Find the word "computer" in the listing, and copy out each line where it turns up.

══════

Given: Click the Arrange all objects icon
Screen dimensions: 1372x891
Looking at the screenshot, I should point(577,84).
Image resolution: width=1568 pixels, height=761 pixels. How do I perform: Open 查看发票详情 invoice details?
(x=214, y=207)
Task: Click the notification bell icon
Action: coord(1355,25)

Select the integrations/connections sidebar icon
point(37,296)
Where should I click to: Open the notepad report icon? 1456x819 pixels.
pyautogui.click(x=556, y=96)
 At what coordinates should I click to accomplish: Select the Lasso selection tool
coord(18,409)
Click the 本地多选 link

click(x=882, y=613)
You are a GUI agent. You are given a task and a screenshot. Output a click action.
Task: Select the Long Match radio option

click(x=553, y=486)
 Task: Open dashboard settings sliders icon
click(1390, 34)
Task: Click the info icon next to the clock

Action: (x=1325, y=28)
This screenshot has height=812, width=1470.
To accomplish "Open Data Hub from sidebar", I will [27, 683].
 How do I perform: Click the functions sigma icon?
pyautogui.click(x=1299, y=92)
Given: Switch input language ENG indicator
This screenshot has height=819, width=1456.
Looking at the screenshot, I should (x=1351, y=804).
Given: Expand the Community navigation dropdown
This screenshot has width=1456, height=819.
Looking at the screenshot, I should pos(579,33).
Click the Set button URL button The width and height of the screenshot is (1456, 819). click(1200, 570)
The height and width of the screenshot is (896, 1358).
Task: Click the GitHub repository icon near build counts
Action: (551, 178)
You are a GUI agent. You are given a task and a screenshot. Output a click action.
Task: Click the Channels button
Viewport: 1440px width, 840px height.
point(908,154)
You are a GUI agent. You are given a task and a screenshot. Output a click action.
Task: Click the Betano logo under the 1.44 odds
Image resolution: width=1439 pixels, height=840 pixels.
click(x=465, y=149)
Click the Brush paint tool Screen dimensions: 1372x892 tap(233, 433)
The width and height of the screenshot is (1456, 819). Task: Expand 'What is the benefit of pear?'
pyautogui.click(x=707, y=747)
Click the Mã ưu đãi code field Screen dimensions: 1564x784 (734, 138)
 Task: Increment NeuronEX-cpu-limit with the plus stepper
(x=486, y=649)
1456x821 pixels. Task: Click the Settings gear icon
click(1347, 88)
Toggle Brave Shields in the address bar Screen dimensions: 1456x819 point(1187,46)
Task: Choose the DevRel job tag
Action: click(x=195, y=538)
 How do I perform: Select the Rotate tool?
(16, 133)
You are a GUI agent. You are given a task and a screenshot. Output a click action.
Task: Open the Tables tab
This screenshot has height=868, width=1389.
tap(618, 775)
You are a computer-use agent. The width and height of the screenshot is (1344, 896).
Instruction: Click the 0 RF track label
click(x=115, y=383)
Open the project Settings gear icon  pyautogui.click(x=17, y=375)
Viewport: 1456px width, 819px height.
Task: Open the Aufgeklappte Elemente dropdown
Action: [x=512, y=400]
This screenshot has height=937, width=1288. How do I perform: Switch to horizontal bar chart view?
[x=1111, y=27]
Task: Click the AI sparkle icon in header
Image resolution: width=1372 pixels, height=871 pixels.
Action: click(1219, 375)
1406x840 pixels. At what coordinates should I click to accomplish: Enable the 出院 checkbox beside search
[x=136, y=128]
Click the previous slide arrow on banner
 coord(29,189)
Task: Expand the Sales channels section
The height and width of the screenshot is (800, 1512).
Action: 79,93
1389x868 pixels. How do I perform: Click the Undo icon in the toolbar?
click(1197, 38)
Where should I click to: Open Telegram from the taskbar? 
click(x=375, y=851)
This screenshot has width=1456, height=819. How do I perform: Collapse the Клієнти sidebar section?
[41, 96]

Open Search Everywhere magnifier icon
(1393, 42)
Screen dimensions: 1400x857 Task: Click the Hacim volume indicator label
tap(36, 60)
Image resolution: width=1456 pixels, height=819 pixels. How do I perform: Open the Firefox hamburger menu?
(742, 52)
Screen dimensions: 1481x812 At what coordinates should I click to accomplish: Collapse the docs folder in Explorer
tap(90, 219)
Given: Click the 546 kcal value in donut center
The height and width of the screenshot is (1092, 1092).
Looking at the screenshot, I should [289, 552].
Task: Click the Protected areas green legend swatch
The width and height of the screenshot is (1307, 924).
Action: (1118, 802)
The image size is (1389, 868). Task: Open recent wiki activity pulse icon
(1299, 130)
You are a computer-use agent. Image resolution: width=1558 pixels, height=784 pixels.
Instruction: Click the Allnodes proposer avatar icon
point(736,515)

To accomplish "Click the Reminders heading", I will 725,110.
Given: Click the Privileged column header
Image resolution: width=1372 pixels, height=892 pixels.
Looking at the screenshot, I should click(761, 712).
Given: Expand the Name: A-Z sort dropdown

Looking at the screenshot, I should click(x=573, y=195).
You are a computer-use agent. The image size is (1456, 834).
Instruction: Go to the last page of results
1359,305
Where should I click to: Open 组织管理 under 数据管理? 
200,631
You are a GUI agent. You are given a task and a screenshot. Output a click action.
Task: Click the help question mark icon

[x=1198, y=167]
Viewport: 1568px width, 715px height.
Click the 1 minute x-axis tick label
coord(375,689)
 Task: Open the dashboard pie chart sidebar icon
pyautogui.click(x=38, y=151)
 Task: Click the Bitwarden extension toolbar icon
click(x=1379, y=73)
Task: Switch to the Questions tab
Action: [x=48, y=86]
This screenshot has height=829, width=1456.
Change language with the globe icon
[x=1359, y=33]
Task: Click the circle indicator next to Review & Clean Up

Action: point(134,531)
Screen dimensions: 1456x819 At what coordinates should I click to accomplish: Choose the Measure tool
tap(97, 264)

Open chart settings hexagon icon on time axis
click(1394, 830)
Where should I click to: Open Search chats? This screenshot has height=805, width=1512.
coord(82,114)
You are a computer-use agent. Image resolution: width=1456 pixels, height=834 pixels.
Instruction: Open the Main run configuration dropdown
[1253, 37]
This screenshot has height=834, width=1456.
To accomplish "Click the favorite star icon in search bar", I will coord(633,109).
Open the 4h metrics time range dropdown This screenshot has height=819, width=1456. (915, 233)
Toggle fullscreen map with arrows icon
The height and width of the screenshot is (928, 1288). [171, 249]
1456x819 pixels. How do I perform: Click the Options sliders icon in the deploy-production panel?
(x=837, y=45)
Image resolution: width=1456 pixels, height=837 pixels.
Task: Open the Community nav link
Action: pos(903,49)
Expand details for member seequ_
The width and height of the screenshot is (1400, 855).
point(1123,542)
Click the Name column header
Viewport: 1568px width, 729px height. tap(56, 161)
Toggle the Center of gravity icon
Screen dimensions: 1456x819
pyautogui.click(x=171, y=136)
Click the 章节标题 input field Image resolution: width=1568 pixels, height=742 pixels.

══════

**Problem solution**
You are a computer-use agent. The width and height of the screenshot is (1344, 896).
You are a computer-use agent. Image resolution: width=1558 pixels, height=784 pixels.
You are a computer-use agent. The image size is (1456, 834).
You are a computer-use agent. Image resolution: width=1456 pixels, height=834 pixels.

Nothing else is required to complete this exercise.